【転載】国立天文台・天文ニュース(295)

すばる望遠鏡完成記念式典


 1999年9月17日(金)午前11時(ハワイ現地時間)、国立天文台がハワイ島マウナケア山頂(標高4205メートル)に9年の歳月をかけて建設した「すばる望遠鏡」の、完成記念式典が行われました。式典には紀宮清子内親王殿下がご臨席され、トーマス・フォーリー駐日米国大使、佐藤禎一文部事務次官、ケネス・モティマーハワイ大学長、ほか米日からの来賓各位を含め2000名近い参加者がありました。式典はすばる望遠鏡ドーム内にある観測フロアーで行われました。4000メートルを超える高山での式典に、これだけたくさんの方々が集まるのは異例のことです。高山に登る心得をきちんと守っていだだいたため、幸いに高山病にかかる方もなく、参加者全員が無事に下山されました。

 光学赤外線望遠鏡「すばる」は1991年に建設が始まり、1999年1月にファーストライトを迎えました。その後、数ヶ月にわたる望遠鏡の調整と試験観測の結果、補償光学を使用しない状態でも星像直径が0.2秒角をきるなど、そのすぐれた性能が確認され、いよいよこの日、声高く、すばる望遠鏡の完成が宣言されたのです。すばる望遠鏡は有効口径8.2メートル、1枚鏡の主鏡を用いる望遠鏡としては世界最大級のものです。
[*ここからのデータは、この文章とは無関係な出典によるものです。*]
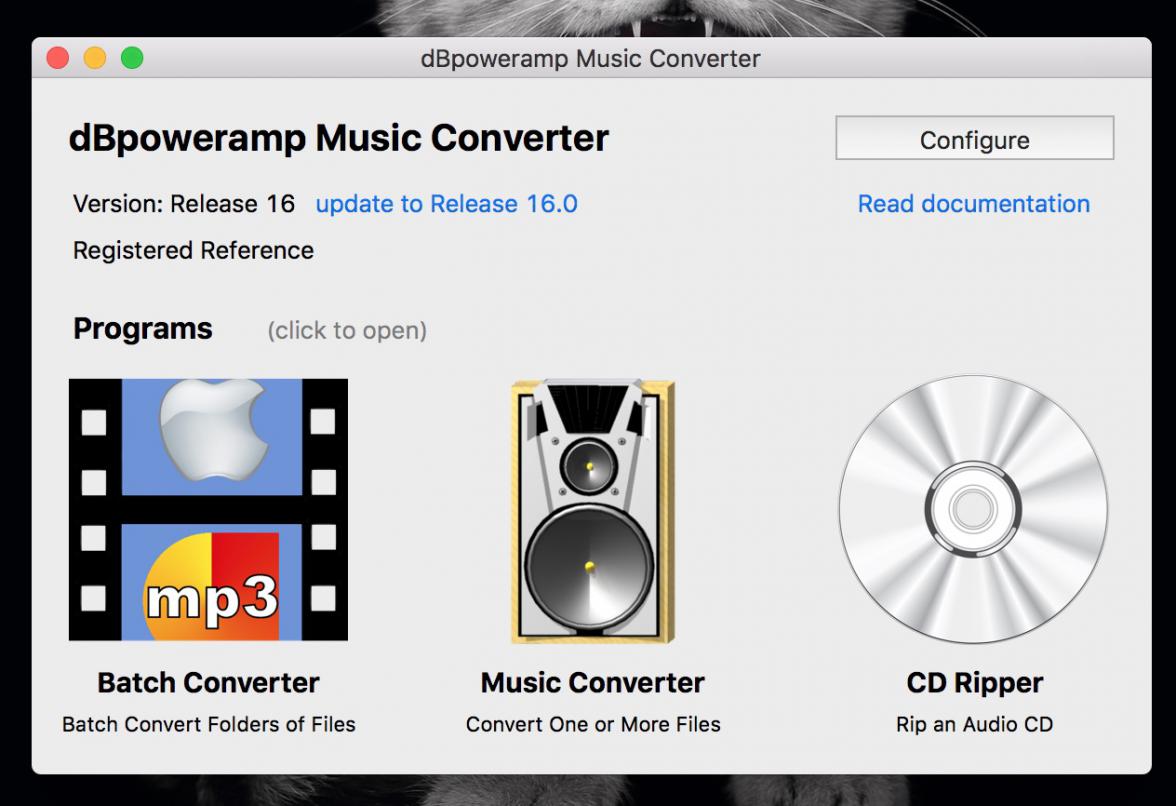Click the 'Batch Converter' bold label
Viewport: 1176px width, 806px height.
208,683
 これまで、日本最大の光学望遠鏡は、1960年に岡山県鴨方町に建設された口径188センチメートルの望遠鏡でしたから、すばる望遠鏡は、日本の光学赤外線観測天文学者にとって、構想から20余年かかってやっと完成した悲願の望遠鏡なのです。それだけに、式典に参加された藤田良雄学士院院長をはじめご高齢の研究者の皆さんや、すばるの建設に直接携わってきたスタッフの方々の晴れ晴れしい笑顔が、とても印象的でした。

 会場では、開会に先立ち、ハワイ大学のカレナ・シルバ司祭らによるチャント(ハワイに伝わる献堂のお祈り)が捧げられました。式典は、海部宣男国立天文台ハワイ観測所所長の司会のもとに厳かに執り行われました。最初に、9年間の建設中に不幸にして事故でお亡くなりになった4名の建設担当者に対し、参加者全員の黙祷が捧げられました。続いて、小平桂一国立天文台台長のすばる完成の宣言を含む歓迎の辞の後、紀宮清子内親王よりお言葉がありました。殿下は、式典の前夜、すばる望遠鏡のナスミス焦点で眼視で天体観望をされたときの感動を素直に表現されつつ、すばる望遠鏡建設の労をねぎらうお言葉と、これからのすばる望遠鏡の活躍の期待を表明されました。その後、文部大臣祝辞の代読、臨席された来賓各位の祝辞、小渕恵三内閣総理大臣からのメッセージの披露がありました。最後に、参加者の目の前ですばる望遠鏡が天頂に向かって動き、望遠鏡に吊されたくす玉が見事に開きました。同時にドームのスリットが全開になり、ドーム全体が時計回りに回転し、参加者の驚きの中、マウナケア山頂のすばる周辺のドーム群を目の当たりに見渡すフィナーレの演出に、感動のあまり目に涙を浮かべる参加者も見受けられました。なお、当日の夕方には、麓のハワイ大学ヒロキャンパスで、500人の参加者により、華やかに完成記念祝賀会も行われました。

 すばる望遠鏡は、来年秋から始まる観測公募の受け付けに向け、さらに望遠鏡の調整作業や各種装置によるテスト観測が続けられます。兄貴分のケック1,2号機、ジェミニやVLTといった姉妹望遠鏡、さらには先輩のハッブル宇宙望遠鏡等とともに、今後、すばる望遠鏡も宇宙の果てや太陽系の果てに関する宇宙の謎解きに迫り、人類の知識に大きく貢献することでしょう。